ASSIGNMENT:
Pull every line holding the string "agent" from the records below.
(MATERIAL FOR THIS EXERCISE)
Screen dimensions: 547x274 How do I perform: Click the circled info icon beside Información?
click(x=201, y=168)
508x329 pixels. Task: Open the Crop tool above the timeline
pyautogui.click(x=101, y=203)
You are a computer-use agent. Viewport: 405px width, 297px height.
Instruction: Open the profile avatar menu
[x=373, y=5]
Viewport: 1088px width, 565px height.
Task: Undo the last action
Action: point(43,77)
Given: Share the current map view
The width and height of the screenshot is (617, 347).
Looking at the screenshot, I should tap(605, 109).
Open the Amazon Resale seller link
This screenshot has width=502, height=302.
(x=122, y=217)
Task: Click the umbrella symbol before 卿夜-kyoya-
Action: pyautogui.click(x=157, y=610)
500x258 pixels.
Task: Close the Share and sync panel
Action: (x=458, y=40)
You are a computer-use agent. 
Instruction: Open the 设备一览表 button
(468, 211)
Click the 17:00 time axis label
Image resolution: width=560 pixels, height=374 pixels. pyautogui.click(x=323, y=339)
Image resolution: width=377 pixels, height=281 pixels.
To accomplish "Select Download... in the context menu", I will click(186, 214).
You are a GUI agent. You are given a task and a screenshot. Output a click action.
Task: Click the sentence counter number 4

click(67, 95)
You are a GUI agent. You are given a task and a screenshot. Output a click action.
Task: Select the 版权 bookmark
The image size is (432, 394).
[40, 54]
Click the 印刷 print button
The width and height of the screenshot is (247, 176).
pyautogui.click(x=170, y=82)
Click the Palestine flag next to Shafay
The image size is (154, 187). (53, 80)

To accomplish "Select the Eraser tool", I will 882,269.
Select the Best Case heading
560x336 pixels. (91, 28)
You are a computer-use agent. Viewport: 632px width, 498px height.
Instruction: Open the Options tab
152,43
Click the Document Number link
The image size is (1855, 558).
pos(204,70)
(End MATERIAL FOR THIS EXERCISE)
RESPONSE BOX:
You are a computer-use agent. Viewport: 405px width, 297px height.
You are a computer-use agent. 
You are a GUI agent. You are given a task and a screenshot. Output a click action.
You are a GUI agent. You are given a task and a screenshot. Output a click action.
You are a computer-use agent. Viewport: 632px width, 498px height.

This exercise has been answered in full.